Cause of Mars Extinction Now Threatens Earth in Terrifying Thriller “LIFE”
Columbia Pictures' upcoming Life is a terrifying sci-fi thriller about a team of scientists aboard the International Space Station whose mission of discovery turns to one of primal fear when they find a rapidly evolving life form that caused extinction on Mars, and now threatens the crew and all life on Earth.
Directed by Daniel Espinosa (Safe House), Life stars Jake Gyllenhaal, Rebecca Ferguson, Ryan Reynolds, Hiroyuki Sanada, Ariyon Bakare, Olga Dihovichnaya. Produced by David Ellison, Dana Goldberg, Bonnie Curtis, and Julie Lynn. Written by Rhett Reese & Paul Wernick.
The approach to Life was to make a terrifying thriller that feels like it could be in today’s headlines. “This script had such a degree of reality and a feeling of constant tension,” says Ryan Reynolds. “It begins with an air of discovery that turns to a tension that permeates the whole film as we learn more and more about this thing that we’ve put on board the ISS.”

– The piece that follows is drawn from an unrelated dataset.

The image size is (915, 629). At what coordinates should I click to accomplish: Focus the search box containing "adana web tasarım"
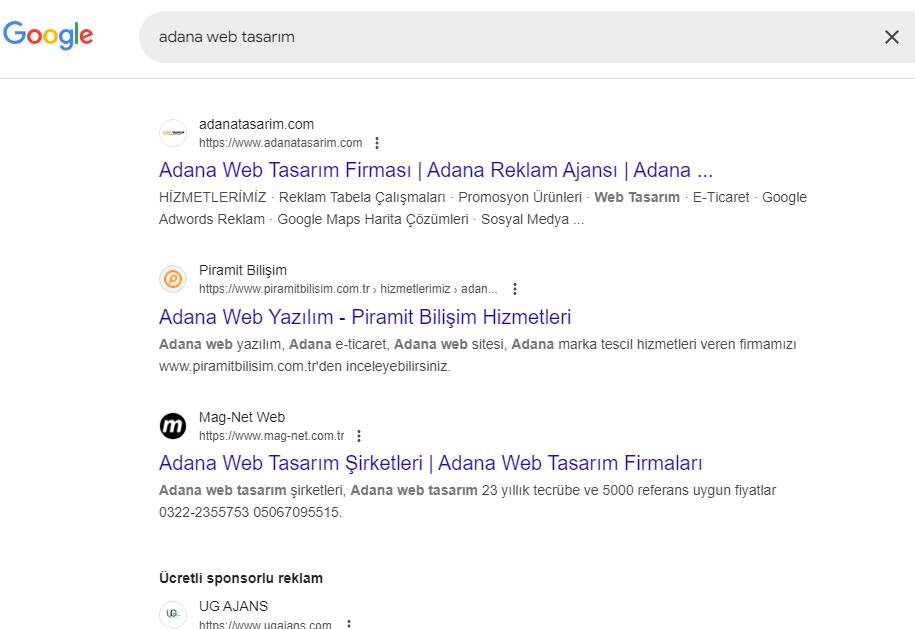coord(500,37)
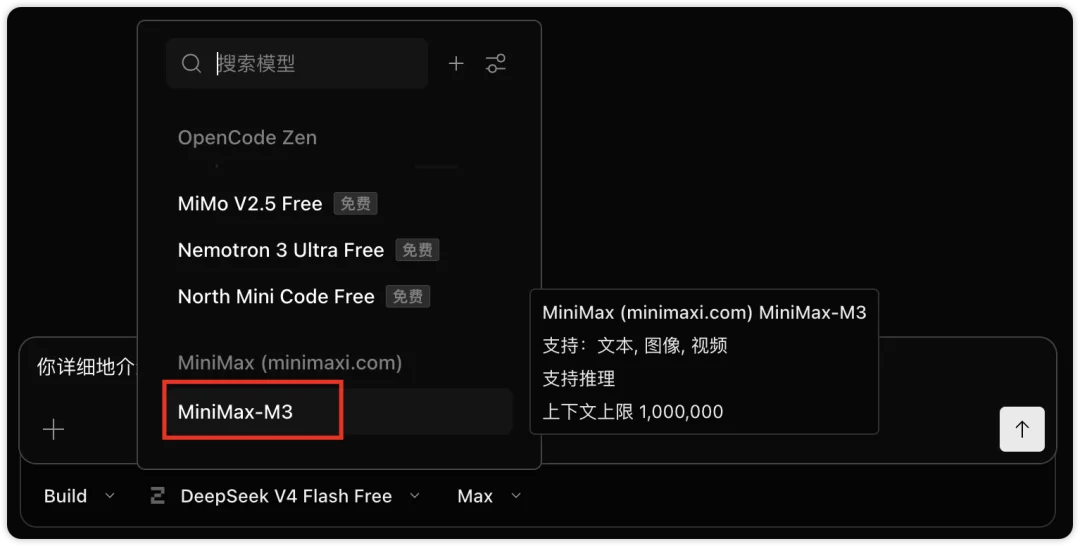This screenshot has height=546, width=1080.
Task: Click the 免费 badge next to MiMo V2.5
Action: tap(355, 204)
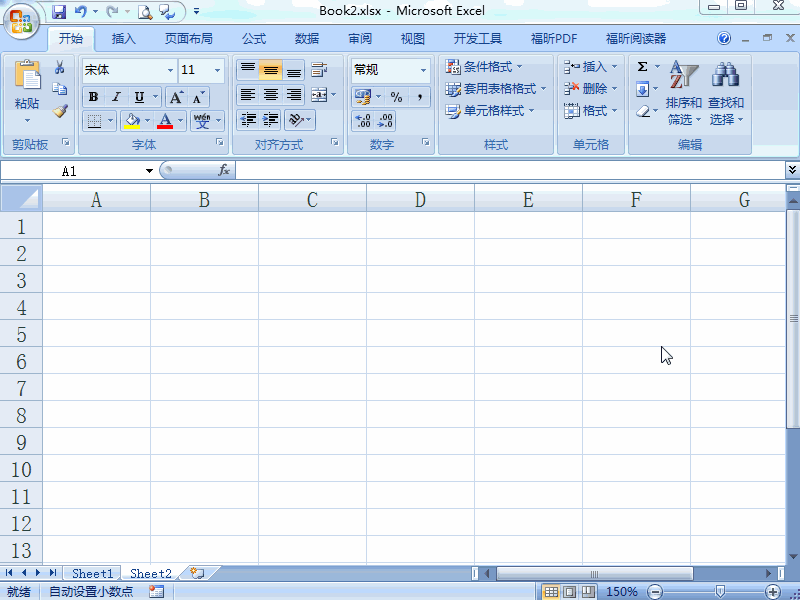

Director Daniel Espinosa says that before he was approached to direct Life, he had given some thought to the ways his filmmaking heroes approached science fiction – Ridley Scott in Alien, Stanley Kubrick in 2001, Andrei Tarkovsky in Solaris. “I think the reason so many great directors have walked into science fiction is to work with the unknown – the fear or fascination with the unknown,” he says. “We live in a world that is quite mundane, but in space, you enter an adventure – you don’t know how it looks, how it feels, what it can do to you, where it is. It doesn’t make a sound. That’s terrifying.”
After reading the script for Life, Espinosa saw a way to draw on the work of those icons and yet make a film that would bear his own personal stamp. “This script felt more like a realistic science fiction – maybe science reality,” he says, noting that scientists have discovered proof of water on Mars, thousands of exoplanets revolving around other stars, and even waking 50,000-year-old microbes that have been hibernating inside crystals.

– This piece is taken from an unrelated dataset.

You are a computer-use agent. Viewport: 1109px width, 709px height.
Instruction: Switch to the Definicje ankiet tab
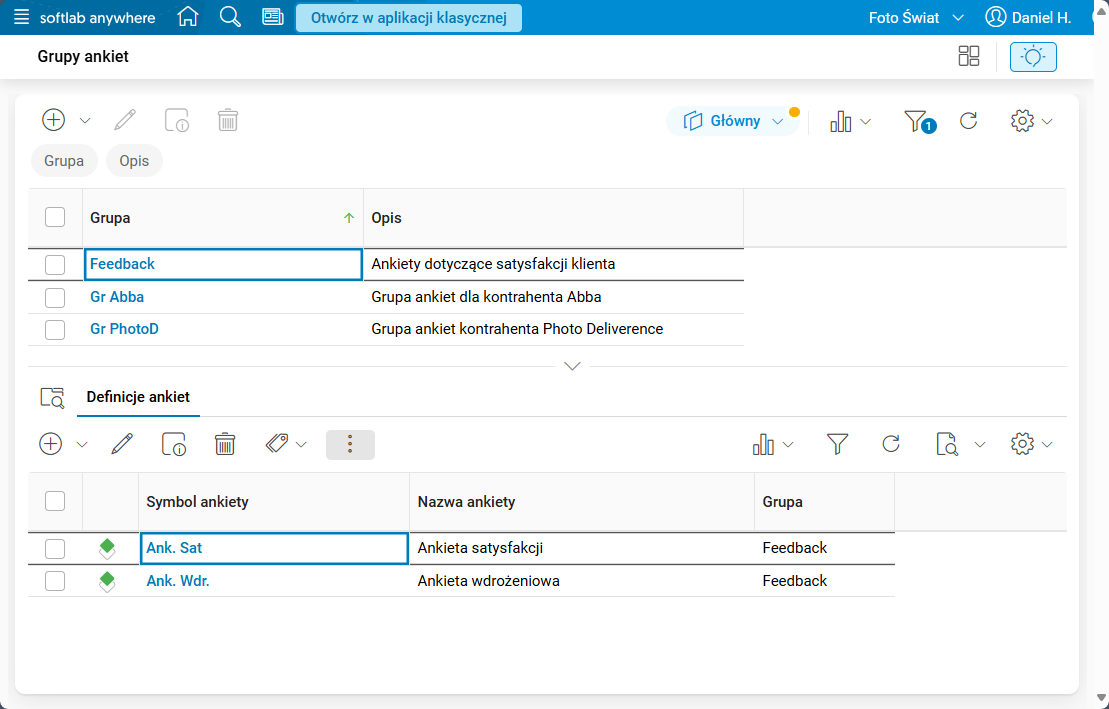[138, 397]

That gives the movie a sense of urgency, says producer and Skydance CEO David Ellison. "One of the things that was very important early on from the genesis of this project was that you could feel like you could turn on the news and hear that this happened today,” he says.
“We're not making a film that takes place a hundred years from now,” adds producer Dana Goldberg.“We very much wanted to make a film that felt more like science fact than science fiction."
“Finding life on other planets is obviously extremely exciting, and I think we could be very close to that,” says Paul Wernick, who co-writes the film with his partner, Rhett Reese. (Reese and Wernick most recently teamed with Life star Ryan Reynolds for the global hit Deadpool.) “I think that grounds the movie.”
It’s an idea that was with the film from its genesis. “Dana and I had an idea around the time period when Mars Curiosity had touched down,” says Ellison. “What if the Curiosity discovered single cell organism life on Mars and brought it back to the ISS for analysis. Then, once it was introduced into an environment that was conducive to life, it started to grow… and what if, in the way that humanity does all of the time, with the best of intentions, it was probed, which turned it hostile. This would fundamentally turn the movie into an incredibly tense, sci-fi horror movie set on the ISS, all at zero gravity."
Reese and Wernick came up with an idea for a completely original alien creature. “We had a vision for this alien whereby it began as a single-celled organism and then that cell divided many, many times, until it became a multi-cellular, complex organism that was able to navigate its environment,” says Reese. “It’s not a higher intelligence – it’s a combination of cells that are not differentiated. A human body has differentiated cells – muscle cells, nerve cells, blood cells, and all of these cells perform different functions. In this particular alien, every cell performs every bodily function on its own. Every cell is an eye cell, a muscle cell, a nerve cell, and as such, the creature is very, very adaptable.”
“It’s our worst nightmare, and the crew’s worst nightmare,” says Wernick.